• What is required:
There is one span to output from the data below: the lines starting at the line with "This screenshot has width=1482, height=812." and ending at the line with "Given: Open the 图纸尺寸 paper size dropdown". Output it exactly, ends included, nothing more.

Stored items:
■ ■ ■ ■ ■ ■ ■

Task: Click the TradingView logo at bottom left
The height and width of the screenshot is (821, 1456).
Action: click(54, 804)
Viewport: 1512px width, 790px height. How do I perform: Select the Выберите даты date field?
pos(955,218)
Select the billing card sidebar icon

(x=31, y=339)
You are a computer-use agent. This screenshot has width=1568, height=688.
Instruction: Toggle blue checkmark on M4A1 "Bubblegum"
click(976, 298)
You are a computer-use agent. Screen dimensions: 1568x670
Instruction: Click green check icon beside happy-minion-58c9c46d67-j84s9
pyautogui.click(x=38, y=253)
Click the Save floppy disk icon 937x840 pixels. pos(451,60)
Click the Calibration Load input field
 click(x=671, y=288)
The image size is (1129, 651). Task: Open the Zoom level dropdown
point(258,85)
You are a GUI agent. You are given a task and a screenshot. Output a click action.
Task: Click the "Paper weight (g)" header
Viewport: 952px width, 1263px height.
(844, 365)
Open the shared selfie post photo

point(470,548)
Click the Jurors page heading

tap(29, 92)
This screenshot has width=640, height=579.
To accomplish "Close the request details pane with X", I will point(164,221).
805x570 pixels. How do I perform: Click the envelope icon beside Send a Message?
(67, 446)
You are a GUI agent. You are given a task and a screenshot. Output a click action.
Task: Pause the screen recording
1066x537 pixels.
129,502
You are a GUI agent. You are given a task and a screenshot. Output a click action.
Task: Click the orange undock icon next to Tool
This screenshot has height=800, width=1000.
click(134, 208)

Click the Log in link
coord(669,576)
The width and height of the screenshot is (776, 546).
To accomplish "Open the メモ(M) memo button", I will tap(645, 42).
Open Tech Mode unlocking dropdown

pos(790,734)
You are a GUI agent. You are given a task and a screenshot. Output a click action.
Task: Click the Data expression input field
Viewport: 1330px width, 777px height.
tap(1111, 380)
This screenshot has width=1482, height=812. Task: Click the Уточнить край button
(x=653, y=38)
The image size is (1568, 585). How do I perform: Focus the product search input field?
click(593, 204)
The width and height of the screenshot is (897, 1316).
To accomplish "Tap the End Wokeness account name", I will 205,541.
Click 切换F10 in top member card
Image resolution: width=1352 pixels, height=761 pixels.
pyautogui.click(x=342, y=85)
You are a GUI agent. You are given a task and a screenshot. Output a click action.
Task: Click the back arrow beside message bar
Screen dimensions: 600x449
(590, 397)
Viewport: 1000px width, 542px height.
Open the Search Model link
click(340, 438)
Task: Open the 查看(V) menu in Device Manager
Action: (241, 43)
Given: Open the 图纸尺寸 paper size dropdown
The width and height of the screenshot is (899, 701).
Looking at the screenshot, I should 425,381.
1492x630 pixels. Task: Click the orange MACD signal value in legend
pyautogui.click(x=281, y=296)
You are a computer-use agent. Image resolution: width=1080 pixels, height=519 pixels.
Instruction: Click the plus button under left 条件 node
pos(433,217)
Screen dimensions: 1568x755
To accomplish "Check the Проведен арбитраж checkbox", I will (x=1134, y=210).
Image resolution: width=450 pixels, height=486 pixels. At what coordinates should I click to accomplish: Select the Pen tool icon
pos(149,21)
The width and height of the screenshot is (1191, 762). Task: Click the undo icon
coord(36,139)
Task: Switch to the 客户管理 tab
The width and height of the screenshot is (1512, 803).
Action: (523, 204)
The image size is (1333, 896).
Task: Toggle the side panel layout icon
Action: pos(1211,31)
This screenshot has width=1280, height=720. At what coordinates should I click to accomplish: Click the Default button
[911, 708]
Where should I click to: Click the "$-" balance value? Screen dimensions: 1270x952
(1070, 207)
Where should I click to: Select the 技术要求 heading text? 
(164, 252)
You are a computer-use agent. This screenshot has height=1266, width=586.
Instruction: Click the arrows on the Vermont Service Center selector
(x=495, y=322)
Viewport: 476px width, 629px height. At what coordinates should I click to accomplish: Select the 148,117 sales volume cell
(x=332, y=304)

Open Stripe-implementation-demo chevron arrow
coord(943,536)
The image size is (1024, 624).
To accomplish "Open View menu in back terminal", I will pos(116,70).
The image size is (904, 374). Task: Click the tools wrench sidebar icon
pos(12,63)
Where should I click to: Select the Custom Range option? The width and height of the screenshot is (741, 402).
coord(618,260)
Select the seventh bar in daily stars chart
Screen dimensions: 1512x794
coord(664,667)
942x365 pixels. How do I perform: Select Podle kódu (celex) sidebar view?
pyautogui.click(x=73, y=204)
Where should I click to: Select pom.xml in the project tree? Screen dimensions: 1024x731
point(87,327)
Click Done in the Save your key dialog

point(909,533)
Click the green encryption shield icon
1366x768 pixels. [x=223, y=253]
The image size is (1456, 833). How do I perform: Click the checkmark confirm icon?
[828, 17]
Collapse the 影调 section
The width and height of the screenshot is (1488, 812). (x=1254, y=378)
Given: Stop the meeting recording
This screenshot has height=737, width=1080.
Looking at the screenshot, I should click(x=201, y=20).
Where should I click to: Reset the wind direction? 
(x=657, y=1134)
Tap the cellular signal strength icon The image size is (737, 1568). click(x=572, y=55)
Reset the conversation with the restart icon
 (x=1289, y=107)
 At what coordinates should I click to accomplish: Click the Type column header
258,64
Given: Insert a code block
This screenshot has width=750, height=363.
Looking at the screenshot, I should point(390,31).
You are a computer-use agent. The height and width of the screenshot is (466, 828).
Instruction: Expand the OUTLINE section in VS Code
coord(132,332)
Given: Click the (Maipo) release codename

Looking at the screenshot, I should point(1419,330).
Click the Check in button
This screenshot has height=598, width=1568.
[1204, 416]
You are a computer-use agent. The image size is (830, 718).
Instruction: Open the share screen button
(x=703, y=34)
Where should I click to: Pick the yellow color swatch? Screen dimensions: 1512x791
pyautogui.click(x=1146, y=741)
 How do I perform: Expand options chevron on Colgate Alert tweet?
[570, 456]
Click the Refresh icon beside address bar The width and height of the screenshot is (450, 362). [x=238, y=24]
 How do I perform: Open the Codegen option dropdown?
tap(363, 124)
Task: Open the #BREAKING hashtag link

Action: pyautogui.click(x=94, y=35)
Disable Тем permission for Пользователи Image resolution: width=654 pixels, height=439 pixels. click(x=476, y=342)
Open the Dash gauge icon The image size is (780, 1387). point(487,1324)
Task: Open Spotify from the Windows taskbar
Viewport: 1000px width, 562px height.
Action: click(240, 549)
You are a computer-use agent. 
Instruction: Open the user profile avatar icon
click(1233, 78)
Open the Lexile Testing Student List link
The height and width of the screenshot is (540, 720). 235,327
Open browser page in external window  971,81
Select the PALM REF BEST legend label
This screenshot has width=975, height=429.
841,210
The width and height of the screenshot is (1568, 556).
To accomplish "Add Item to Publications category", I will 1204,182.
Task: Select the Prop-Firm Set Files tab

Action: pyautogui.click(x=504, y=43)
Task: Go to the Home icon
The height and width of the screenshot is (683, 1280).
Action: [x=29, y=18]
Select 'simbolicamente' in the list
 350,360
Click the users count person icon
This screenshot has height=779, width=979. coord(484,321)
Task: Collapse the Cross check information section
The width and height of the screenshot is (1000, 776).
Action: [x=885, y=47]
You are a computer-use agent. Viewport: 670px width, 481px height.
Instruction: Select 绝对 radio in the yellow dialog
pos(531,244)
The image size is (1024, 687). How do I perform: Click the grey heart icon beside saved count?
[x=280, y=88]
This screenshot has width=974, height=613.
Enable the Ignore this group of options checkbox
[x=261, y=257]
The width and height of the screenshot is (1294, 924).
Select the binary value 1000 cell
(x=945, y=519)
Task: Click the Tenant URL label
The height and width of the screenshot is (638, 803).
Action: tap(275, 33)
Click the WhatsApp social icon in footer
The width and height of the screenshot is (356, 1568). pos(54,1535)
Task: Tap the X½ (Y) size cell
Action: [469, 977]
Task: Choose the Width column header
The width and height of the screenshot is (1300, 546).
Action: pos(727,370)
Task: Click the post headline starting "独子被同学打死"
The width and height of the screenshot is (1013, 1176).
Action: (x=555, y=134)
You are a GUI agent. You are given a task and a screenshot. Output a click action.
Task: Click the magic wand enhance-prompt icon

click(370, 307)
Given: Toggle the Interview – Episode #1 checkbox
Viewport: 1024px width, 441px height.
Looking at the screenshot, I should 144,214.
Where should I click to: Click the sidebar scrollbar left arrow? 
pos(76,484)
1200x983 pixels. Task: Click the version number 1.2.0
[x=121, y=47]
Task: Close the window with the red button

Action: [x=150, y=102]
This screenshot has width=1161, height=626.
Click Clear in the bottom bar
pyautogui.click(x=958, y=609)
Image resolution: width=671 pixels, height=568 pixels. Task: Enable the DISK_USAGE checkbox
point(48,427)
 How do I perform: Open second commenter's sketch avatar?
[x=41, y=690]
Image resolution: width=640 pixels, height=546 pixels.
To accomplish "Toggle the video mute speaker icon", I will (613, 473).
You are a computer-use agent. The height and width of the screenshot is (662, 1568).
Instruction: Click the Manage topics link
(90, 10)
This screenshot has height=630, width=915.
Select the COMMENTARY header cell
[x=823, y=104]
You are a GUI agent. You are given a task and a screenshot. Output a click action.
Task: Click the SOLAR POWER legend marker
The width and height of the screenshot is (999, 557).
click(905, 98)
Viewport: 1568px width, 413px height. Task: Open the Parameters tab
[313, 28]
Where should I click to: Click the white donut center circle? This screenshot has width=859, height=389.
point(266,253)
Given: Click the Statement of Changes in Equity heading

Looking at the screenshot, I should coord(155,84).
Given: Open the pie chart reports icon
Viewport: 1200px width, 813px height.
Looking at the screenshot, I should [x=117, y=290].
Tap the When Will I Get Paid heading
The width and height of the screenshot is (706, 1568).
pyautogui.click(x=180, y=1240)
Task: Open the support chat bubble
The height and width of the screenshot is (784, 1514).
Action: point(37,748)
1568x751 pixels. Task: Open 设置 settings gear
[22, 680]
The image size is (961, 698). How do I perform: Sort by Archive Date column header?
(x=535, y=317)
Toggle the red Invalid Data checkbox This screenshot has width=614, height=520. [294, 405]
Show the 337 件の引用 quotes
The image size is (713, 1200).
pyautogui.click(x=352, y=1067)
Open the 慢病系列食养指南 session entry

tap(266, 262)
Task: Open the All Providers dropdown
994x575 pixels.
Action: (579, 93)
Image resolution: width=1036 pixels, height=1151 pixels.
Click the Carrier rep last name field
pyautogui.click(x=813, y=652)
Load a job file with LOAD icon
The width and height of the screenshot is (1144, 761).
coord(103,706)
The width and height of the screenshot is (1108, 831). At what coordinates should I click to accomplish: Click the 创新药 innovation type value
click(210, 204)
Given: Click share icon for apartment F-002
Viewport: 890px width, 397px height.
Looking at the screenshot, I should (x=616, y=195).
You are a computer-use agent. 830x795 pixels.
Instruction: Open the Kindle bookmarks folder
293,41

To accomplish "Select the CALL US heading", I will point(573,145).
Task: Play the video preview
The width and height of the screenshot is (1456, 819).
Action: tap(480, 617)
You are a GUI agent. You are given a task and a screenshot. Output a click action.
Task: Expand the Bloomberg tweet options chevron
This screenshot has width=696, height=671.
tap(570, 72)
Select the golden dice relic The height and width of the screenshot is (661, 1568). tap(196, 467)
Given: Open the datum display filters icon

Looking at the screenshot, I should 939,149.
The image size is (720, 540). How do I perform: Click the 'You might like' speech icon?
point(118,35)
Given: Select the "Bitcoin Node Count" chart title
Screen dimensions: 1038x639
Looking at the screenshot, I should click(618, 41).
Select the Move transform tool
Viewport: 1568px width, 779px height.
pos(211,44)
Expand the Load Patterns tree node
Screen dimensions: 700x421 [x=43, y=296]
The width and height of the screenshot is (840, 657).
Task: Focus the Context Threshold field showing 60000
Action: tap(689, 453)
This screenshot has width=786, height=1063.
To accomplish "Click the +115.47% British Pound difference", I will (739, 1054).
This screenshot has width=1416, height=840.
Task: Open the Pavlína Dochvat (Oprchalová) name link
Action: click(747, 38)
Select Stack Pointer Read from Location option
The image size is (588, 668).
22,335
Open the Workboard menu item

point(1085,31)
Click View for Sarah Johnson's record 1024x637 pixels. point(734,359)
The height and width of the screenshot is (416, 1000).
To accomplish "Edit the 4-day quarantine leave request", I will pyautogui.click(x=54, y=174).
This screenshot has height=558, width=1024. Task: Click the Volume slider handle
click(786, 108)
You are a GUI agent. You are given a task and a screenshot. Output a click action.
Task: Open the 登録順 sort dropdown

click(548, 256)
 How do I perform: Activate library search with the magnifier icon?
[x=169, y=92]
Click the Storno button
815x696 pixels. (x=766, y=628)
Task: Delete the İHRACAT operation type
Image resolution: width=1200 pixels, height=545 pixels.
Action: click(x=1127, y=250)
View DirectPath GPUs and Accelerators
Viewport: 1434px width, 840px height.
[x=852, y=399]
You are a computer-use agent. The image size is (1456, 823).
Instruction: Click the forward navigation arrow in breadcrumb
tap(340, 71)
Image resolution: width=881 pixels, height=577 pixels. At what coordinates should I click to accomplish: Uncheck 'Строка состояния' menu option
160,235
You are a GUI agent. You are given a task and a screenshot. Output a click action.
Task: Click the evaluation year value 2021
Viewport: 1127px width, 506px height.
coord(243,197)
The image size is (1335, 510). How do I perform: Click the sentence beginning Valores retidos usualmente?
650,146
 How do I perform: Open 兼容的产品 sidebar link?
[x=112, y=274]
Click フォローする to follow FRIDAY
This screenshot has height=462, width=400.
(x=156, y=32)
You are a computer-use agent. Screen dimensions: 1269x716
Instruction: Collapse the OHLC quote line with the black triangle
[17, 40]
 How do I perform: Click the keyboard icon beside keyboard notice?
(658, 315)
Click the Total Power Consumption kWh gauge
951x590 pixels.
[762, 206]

■ ■ ■ ■ ■ ■ ■

• Task answer:
This screenshot has width=1482, height=812. Task: Click the Уточнить край button
(x=653, y=38)
The image size is (1568, 585). How do I perform: Focus the product search input field?
click(593, 204)
The width and height of the screenshot is (897, 1316).
To accomplish "Tap the End Wokeness account name", I will 205,541.
Click 切换F10 in top member card
Image resolution: width=1352 pixels, height=761 pixels.
pyautogui.click(x=342, y=85)
You are a GUI agent. You are given a task and a screenshot. Output a click action.
Task: Click the back arrow beside message bar
Screen dimensions: 600x449
(590, 397)
Viewport: 1000px width, 542px height.
Open the Search Model link
click(340, 438)
Task: Open the 查看(V) menu in Device Manager
Action: (241, 43)
Given: Open the 图纸尺寸 paper size dropdown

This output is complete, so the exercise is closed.